Cabbage loopers, beet army worms, corn rootworms, green peach aphids, spider mites and other crop-eating insects can be a major problem for farmers and their crops. But what if instead of turning to agricultural chemicals to deal with these pesky insects, there was a complete pesticide-free solution?

That may soon be the case, as a recent article explains that pesticide companies are putting their money behind research that is attempting to turn soil microbes into tools that farmers can use to help give their crops a boost. Just as microbes help fight disease in humans, they are showing they can be used in soil as weapons against insects as well as weeds, and help deliver nutrients to plants.

Scientist Pam Marrone, has spent most of her professional life looking for microbial pesticides that she could bring to the agriculture industry and is currently studying several different colonies of microorganisms. She spends her time watching to see if these colonies are successful in killing crop-eating insects and harmful weeds — and she thinks she may have found one.

Discovered in soil from the garden of a Buddhist temple in Japan, it doesn’t harm insects, but it does kill many plants, the article states. This is exciting for Marrone, who thinks it could eventually be a weed-killer that organic farmers can use.

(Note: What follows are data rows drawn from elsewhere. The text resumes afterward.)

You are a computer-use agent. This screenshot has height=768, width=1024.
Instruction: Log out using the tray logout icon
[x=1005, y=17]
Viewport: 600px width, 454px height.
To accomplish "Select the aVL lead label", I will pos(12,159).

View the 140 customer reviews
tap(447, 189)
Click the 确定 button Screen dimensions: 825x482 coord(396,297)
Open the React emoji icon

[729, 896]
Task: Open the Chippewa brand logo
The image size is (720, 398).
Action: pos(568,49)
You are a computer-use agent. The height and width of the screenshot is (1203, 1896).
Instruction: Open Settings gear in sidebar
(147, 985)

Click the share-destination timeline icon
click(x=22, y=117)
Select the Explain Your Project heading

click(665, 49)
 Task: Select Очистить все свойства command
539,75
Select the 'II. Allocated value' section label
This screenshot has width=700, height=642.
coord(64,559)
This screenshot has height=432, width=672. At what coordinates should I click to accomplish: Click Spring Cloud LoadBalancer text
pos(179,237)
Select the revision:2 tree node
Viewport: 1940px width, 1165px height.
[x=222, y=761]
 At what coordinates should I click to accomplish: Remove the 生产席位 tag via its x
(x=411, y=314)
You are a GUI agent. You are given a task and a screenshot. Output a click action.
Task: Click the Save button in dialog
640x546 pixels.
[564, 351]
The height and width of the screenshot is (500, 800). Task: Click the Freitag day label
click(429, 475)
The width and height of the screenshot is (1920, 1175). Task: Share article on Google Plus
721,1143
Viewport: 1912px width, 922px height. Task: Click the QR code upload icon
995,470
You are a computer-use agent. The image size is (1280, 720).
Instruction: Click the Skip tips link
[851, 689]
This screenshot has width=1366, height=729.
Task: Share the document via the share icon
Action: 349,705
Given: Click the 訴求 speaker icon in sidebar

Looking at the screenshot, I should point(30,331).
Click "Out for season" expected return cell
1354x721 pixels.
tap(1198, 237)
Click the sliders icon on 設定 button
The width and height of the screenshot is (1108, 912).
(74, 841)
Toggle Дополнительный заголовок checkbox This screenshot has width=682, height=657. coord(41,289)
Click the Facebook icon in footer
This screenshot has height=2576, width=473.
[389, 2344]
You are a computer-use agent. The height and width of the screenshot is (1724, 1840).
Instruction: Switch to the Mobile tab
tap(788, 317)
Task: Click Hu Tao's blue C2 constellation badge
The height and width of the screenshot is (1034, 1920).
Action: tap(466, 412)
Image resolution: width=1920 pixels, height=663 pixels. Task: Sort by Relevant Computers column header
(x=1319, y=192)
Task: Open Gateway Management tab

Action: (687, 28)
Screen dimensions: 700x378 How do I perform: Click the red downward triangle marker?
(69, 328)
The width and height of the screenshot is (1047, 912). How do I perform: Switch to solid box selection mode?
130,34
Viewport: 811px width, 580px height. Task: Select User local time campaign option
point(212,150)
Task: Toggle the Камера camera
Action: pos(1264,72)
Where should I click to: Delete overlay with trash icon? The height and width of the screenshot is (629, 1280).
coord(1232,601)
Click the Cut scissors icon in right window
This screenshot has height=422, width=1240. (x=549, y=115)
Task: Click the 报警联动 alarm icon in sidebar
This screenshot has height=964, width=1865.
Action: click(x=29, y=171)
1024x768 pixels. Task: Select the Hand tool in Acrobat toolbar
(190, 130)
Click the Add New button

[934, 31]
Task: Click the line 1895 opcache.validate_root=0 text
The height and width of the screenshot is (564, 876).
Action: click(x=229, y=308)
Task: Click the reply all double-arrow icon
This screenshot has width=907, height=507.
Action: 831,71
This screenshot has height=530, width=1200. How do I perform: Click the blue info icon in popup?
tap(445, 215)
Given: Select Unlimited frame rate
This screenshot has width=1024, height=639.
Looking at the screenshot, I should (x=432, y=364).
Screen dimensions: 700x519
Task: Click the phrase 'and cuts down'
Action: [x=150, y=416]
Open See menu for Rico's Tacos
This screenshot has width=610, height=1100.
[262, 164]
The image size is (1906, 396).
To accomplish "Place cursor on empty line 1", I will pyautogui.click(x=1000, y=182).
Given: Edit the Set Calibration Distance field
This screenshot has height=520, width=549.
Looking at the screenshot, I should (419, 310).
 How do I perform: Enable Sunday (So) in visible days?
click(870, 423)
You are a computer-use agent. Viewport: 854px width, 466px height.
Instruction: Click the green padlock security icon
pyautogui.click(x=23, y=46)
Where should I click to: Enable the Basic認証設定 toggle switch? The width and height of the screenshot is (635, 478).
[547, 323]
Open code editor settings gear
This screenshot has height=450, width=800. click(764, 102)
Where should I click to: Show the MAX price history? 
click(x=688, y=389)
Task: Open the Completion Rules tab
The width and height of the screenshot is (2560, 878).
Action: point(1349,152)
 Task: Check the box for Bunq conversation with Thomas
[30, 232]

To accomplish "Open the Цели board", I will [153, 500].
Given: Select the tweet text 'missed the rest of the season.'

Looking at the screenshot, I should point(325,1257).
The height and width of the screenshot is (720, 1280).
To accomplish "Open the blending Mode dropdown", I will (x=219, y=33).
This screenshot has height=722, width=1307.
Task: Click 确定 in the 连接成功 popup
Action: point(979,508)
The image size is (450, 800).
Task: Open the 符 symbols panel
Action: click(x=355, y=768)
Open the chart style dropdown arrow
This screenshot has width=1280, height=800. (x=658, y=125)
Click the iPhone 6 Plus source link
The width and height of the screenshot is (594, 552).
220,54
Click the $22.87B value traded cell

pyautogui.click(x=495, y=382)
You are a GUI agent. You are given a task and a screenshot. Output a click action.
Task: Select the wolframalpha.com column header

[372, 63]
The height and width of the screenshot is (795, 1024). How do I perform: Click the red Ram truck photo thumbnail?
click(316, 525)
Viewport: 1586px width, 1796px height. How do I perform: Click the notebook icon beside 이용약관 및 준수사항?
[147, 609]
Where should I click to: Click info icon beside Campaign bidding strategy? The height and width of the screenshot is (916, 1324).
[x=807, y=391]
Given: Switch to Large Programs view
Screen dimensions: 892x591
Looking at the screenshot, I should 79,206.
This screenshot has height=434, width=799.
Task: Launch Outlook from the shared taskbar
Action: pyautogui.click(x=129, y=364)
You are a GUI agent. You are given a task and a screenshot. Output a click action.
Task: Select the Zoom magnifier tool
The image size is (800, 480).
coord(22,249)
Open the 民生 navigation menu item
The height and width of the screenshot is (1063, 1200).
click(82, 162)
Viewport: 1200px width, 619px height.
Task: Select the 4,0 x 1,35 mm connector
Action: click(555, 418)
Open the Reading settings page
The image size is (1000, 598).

“I can go into a chemical distributor in the Central Valley of California and say, ‘What’s your greatest unmet need?’ and honest to God, this chemical dealer will tell me it’s organic weed control,” she said in the article. “It’s remarkable.”

Marrone is hoping to submit her data to the Environmental Protection Agency later this year, asking for approval to sell this microbe-produced herbicide to farmers. While biopesticides like this have long been popular in small corners of agriculture, like organic farming, now big chemical companies are jumping in as organic farming continues to grow and conventional farmers are under pressure to use fewer toxic chemicals.

Because of this, startup companies researching soil microbes are also popping up in California and are working on identifying different microbes found in hundreds of different soil samples through DNA sequencing. For example, some microbes show up consistently in soil samples from fields that produce bumper harvests of corn.

“When you always find a microbe there when a plant is doing well, there might be something to that,” Matthew Ashby, founder and chief scientist of Taxon Biosciences, said in the article. Maybe those microbes are making corn more productive. Maybe farmers could add those beneficial microbes to their fields, and see an effect, he added.

Only time will tell for Marrone, Ashby and others in the industry, but it is clear that all these companies are betting that the next great tool farmers could use to grow more food may be found in the soil under our feet.